さあ夜が追いかけてくるよ。
逃げなきゃ、逃げなきゃ、死にたくないよ。ごめんなさい、ごめんなさい。許さなくたっていい、だからお願い。私を追いかけないで、じゃないと私は。
ああ、駄目だ。追いつかれる。
「 つーかまーえた 」
ぽたり、ぽたり
赤く染まった服の裾から落ちるそれはその服を身に纏っている少女のものではない。
静寂の中、地に伏せている者たちを見下ろしているのは、それら斬った張本人。
暗闇の中でぎらつく双眼は溢れかえる殺気をそのままに宿している。
少女は赤い水たまりの上に立ち尽くし、まるで幼子のように小さく嗤う。
ぽたぽた、くすくす
が、すぐにその笑顔は消え去った。
「よォ」
その声が発されたと同時に少女はその場から飛び退く。
しかし、なにも起こらない。
声のした方向を睨みつける少女の前にゆっくりと闇から姿を現したのは、左目に包帯を巻き、女物であろう派手な着流しに身を包んだ一人の男であった。
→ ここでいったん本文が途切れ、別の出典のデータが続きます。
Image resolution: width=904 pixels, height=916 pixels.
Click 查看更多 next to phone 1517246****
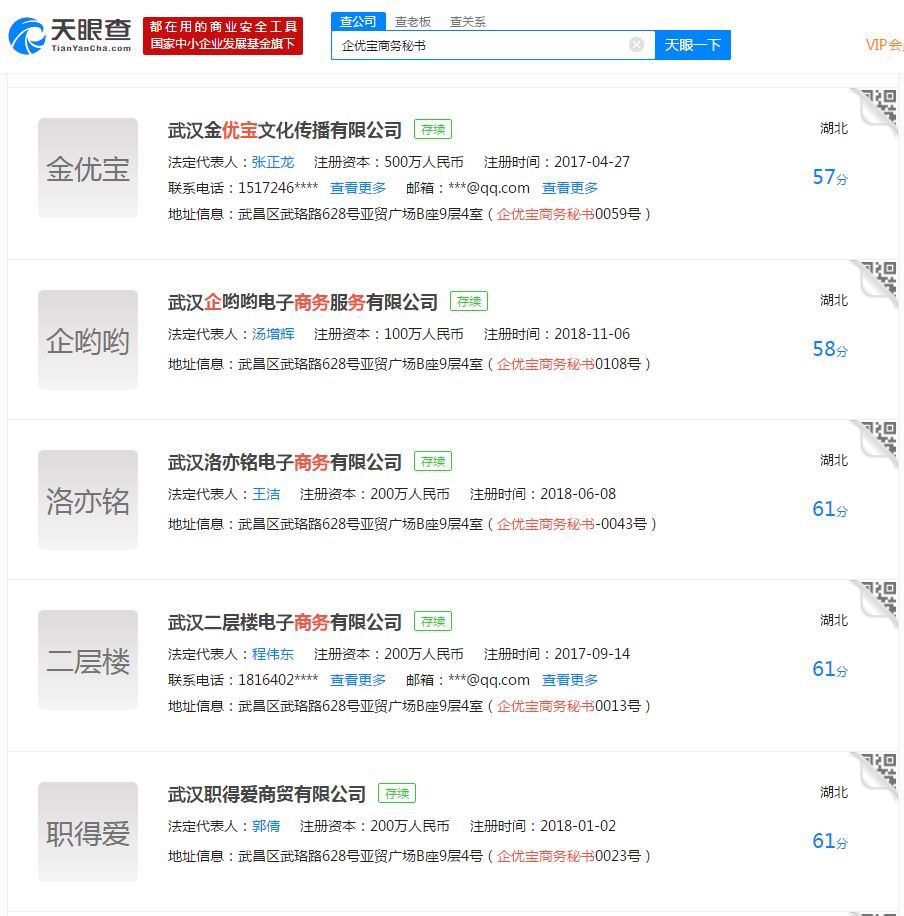(x=358, y=188)
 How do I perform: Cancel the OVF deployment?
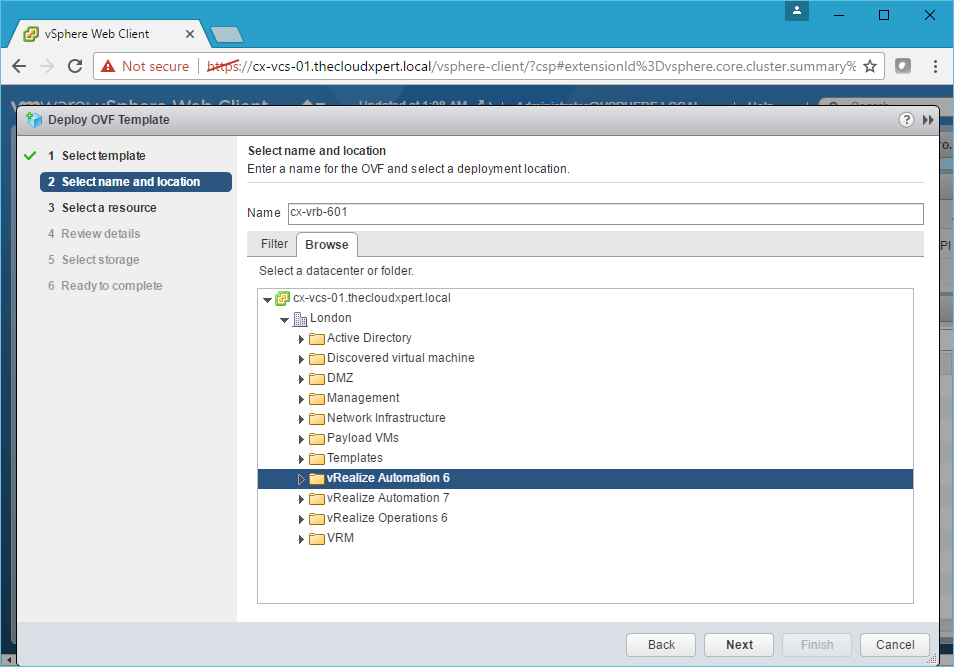coord(895,645)

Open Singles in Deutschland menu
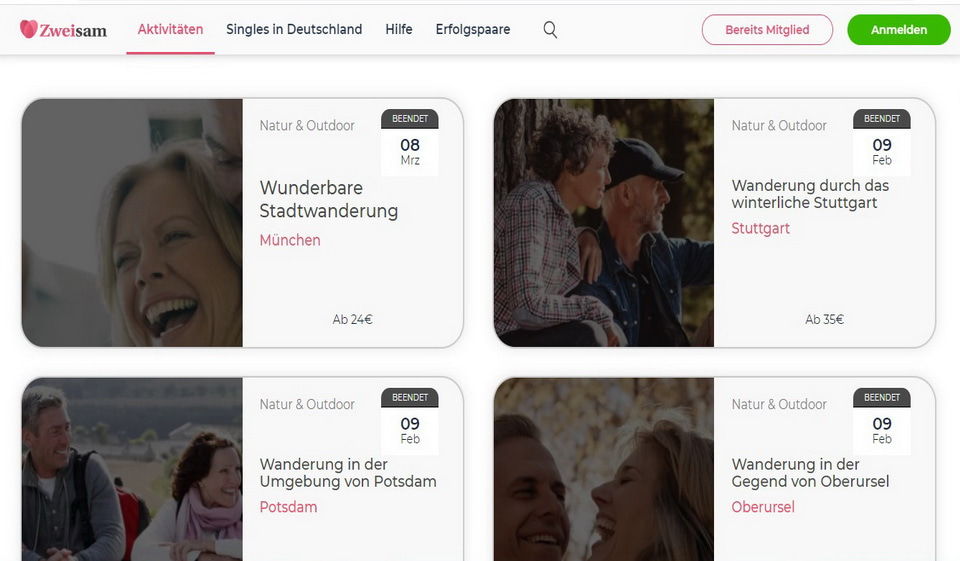(294, 29)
──否、それは人間というよりもまるで獣。それを裏付けるかのようにその瞳には狂気が垣間見える。
「んなとこで何してんだァ?」
そう言った獣…、高杉晋助は笑みを絶やすことなく少女に問うた。
「………」
目と目があう。少女の暗く、澱んだ瞳が微かに揺れた。
「クク…この人数をおめェ一人で殺ったのか。見ねえ顔だが何もんだ?その剣、誰に教わ「…っ、」…あ?」
しかし高杉の言葉を遮るかのように少女は突然何の前触れもなく頭を押さえて苦しみだした。大抵のことでは驚かない彼も、少女のその様子には暫し目を剥き、ただ静かにその姿を見下ろすばかり。
そしてようやく顔をあげた少女と見合った高杉は再び驚くこととなる。
なぜならば少女の表情が、空気が、気配が、さっきとは明らかに別物となっていたからだ。
「ここ、どこ?」
少女が呟いたその言葉に、喉を鳴らして笑ったのは言うまでもなく一匹の獣。
綴られるものがたり
「おめェ、名はなんという?」
「…だれ?」
「……高杉晋助。おめェの名は?」
「……刹那」
「クク、刹那、か…。気にいった。お前は俺と似たような獣を体に飼ってるらしいなァ……。その剣、お前の修羅、ちょっくら俺に預けてみねェか?」
別に理由なんてなかった。
ただその声に引き寄せられるようにして、少女は男の手をとった。
まるで暗闇の中で小さな灯火に引き寄せられるかの様に、ただただ、小さな温もりに憧れて。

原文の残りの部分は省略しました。